Mumbai's dabbawalas challenge Subodh Sangle who said the group plans to set up a delivery company
Members of the largely Marathi-speaking grouping have challenged Sangle’s authority and issued a notice for him to step down.

Members of the largely Marathi-speaking grouping have challenged Sangle’s authority and issued a notice for him to step down, insisting they were not informed of the plans for a delivery company. Sangle, an information technology graduate from Mumbai University, says these members do not hold official positions and has stayed put.
The conflict threatens to put the 125-year-old Mumbai tradition in a bit of a pickle.
The dabbawalas are grassroots men who became legendary for their near clockwork precision in delivering lunch carriers to office-goers across Mumbai. But they are increasingly under pressure to reinvent to take on new-age companies such as food-ordering startups that have mushroomed in the past year. Flipkart, last year, signed on the dabbawalas for last-mile delivery.
The Mumbai Dabbawala Association, which has about 5,000 members, hired the educated, English-speaking Sangle about five years ago to promote it and help it grow. Now, the dabbawalas fear he isn’t acting in their interests.
Bhausaheb Karvandey of Mumbai Dabbawala Association, said that Sangle had taken advantage of the fact that the dabbawalas can barely speak in English and were not educated.
"Despite sending him a notice and asking him to leave, he refuses to do so," Karvandey said.
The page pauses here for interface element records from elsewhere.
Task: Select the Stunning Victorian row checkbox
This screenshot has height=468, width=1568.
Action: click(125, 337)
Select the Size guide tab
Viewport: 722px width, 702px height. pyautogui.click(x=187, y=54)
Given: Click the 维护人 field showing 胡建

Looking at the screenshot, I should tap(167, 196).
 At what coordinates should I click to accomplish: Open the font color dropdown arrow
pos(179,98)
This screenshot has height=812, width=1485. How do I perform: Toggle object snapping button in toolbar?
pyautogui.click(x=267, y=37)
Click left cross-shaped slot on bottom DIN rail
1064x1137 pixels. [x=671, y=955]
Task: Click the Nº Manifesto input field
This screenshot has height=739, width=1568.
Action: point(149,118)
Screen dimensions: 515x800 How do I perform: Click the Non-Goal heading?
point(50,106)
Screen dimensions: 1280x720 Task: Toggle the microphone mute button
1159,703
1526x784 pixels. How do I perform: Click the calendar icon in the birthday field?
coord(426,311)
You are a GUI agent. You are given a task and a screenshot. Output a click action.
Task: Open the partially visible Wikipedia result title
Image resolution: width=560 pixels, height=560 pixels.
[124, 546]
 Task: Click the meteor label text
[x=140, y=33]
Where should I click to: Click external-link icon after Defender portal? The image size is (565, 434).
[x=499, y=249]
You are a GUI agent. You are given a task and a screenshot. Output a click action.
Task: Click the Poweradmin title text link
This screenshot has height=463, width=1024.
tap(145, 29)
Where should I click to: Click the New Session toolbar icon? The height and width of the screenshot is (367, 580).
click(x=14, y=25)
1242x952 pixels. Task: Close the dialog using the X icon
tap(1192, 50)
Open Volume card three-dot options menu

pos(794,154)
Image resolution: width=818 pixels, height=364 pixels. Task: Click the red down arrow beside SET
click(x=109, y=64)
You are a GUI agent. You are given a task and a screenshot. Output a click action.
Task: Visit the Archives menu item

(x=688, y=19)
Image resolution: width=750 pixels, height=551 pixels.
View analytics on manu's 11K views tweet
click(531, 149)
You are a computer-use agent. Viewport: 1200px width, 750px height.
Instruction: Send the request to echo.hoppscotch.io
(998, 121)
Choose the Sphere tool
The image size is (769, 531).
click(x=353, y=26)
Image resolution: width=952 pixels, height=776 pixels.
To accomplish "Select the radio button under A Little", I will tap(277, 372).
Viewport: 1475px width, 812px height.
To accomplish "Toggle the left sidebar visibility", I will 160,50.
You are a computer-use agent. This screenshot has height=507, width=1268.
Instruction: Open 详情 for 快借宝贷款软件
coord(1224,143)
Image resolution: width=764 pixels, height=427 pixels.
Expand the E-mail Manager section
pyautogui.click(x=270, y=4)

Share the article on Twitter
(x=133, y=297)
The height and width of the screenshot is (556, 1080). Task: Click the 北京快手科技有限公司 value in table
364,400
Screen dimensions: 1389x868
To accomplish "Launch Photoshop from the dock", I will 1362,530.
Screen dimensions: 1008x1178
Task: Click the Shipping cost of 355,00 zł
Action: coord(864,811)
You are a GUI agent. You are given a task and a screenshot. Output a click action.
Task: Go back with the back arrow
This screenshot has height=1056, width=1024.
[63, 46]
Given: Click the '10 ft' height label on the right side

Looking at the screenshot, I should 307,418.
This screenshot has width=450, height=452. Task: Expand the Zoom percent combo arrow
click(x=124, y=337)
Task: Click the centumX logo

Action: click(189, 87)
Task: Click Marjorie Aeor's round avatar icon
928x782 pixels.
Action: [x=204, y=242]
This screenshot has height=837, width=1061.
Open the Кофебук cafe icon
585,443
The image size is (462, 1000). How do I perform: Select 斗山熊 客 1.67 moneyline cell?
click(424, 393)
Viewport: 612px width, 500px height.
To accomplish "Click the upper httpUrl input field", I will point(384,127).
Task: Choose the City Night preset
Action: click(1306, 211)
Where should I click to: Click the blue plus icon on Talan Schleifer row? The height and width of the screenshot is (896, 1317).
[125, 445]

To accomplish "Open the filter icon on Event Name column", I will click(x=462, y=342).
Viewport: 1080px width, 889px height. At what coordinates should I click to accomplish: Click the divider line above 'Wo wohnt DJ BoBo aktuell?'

Sangle denied the accusations and insisted the association was in talks with companies and investors to establish a delivery firm, likely in a few months. He said the notice asking him to step down had been issued by a self-appointed committee comprising about 30 members— including Karvandey who he said was a "self-proclaimed president"— in an attempt to freeze the association’s bank accounts.